Lemmantization sentence:
	 Hello , höw are you doing ? I hope everything is \ going well ! Lét 's meet at 3:00 PM . ( It 's raining outside . ) 


**Observation:** nothing much changes with lemmantization

### Other text features

Extracting **other interesting text features** like the number of words, the number of common words between two sentences, if the first word is the same, if the last word is the same and the number of words that are in the same position between two sentences.

In [103]:
# Number of words in a sentence
def number_words(sentence):
    '''
    Args:
      sentence (str): The input sentence to count the number of words
      
    Returns:
      int : The number of words in the given text
    '''
    return len(word_tokenize(sentence))


# Number of common words between two sentences
def number_common_words(s1, s2):
    '''
    Args:
      s1 (str): First sentence
      s2 (str): Second sentence
    
    Return:
      int: The number of common words that the two sentences have in common
    '''
    # Tokenize
    tokens1 = set(word_tokenize(s1))
    tokens2 = set(word_tokenize(s2))
    
    common = tokens1 & tokens2 # list of common tokens
    return len(common)


# Number of common words in the same position
def number_common_words_2(s1, s2):
    """
    Args:
      s1 (str): The first input sentence.
      s2 (str): The second input sentence.

    Returns:
      int: The number of common words at the same position in both sentences.
    """
    # Tokenize
    tokens1 = word_tokenize(s1)
    tokens2 = word_tokenize(s2)

    min_length = min(len(tokens1), len(tokens2))

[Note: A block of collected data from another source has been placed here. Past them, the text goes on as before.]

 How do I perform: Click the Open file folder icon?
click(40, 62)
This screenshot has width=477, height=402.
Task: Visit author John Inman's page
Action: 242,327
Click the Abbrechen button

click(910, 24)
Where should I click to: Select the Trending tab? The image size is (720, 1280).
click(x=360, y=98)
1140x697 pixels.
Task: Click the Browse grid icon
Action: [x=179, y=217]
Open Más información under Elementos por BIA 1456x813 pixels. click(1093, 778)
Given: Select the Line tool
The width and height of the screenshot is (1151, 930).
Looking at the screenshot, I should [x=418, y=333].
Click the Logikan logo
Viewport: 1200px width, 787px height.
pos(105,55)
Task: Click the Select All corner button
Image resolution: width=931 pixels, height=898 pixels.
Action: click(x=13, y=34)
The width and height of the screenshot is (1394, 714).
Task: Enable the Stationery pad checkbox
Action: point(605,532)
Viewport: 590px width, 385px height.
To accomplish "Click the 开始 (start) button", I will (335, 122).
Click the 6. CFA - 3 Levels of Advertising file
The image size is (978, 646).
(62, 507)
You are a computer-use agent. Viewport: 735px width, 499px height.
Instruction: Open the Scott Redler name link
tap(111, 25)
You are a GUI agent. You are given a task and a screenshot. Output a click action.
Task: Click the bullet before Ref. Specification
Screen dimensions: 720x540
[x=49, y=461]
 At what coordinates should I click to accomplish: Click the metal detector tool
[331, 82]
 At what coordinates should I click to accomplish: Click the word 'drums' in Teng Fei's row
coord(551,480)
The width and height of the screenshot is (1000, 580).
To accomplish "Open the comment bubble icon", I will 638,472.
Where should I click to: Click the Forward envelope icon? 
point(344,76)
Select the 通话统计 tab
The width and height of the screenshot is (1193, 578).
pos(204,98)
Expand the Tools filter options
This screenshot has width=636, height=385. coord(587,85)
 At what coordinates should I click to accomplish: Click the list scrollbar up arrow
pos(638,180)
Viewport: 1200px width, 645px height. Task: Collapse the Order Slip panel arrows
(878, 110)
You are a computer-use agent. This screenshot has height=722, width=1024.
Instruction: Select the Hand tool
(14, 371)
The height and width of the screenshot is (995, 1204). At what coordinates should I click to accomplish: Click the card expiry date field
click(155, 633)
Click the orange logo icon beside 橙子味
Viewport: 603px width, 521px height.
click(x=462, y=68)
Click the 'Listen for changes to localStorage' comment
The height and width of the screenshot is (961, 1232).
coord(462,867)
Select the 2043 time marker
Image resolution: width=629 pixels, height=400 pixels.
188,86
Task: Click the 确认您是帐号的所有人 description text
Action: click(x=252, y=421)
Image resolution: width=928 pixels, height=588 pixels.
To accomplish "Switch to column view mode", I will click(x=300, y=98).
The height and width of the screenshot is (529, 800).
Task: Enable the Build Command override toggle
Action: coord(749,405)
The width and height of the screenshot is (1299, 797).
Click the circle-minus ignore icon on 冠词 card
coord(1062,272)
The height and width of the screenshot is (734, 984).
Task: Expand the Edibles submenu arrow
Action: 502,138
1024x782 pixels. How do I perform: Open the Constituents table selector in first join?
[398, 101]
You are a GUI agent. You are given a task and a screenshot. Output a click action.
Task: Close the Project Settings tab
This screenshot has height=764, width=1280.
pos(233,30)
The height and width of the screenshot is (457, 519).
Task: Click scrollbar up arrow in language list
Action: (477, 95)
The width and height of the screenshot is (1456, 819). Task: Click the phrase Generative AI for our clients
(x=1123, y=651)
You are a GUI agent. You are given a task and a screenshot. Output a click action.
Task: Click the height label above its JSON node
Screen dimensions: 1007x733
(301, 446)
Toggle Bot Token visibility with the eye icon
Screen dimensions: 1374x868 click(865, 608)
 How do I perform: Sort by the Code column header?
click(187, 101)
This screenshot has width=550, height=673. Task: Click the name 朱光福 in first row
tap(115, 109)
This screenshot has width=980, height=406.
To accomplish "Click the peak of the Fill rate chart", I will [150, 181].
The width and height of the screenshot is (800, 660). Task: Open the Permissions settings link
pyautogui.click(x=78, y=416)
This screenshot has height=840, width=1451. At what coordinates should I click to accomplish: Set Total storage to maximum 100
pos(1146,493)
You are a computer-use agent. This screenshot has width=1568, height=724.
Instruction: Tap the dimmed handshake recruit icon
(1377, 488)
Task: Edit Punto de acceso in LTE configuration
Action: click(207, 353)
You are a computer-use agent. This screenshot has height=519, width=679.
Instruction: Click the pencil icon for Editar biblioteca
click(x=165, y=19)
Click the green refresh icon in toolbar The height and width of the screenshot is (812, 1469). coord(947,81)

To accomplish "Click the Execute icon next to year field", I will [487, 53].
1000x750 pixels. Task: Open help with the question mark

    # Common words at the same position
    common_count = 0
    for i in range(min_length):
        if tokens1[i].lower() == tokens2[i].lower():
            common_count += 1

    return common_count


# If the first word of two sentences is equal
def first_word_equal(s1, s2):
    """
    Args:
      s1 (str): First sentence
      s2 (str): Second sentence
    Returns:
      A binary value indicating whether the firsts words of the two questions are equal.
    """
    # Tokenize
    tokens1 = word_tokenize(s1)
    tokens2 = word_tokenize(s2)
    
    if tokens1[0].lower() == tokens2[0].lower():
            return 1
    
    return 0


# If the last word of two sentences is equal
def last_word_equal(s1, s2):
    """
    Args:
      s1 (str): First sentence
      s2 (str): Second sentence
    Returns:
      A binary value indicating whether the lasts words of the two questions are equal.
    """
    # Tokenize
    tokens1 = word_tokenize(s1)
    tokens2 = word_tokenize(s2) # with word_tokenize, counts '.' as different token
    
    if tokens1[-1].lower() == tokens2[-1].lower():
            return 1
    
    return 0

### Examples

In [104]:
sentence1 = 'This is an example sentence to test the count of words'
sentence2 = 'This is a second example to test the count of common words'
sentence3 = 'Another different sentence'
print("Original sentence 1:\n\t", sentence1)
print("Original sentence 2:\n\t", sentence2)
print("Original sentence 3:\n\t", sentence3)

# number of words
k1 = number_words(sentence1)
k2 = number_words(sentence2)
print("\nNumber of words of sentence 1:", k1)
print("\nNumber of words of sentence 2:", k2)

# number of common words
k3 = number_common_words(sentence1, sentence2)
print("\nNumber of common words between sentence 1 and sentence 2:", k3)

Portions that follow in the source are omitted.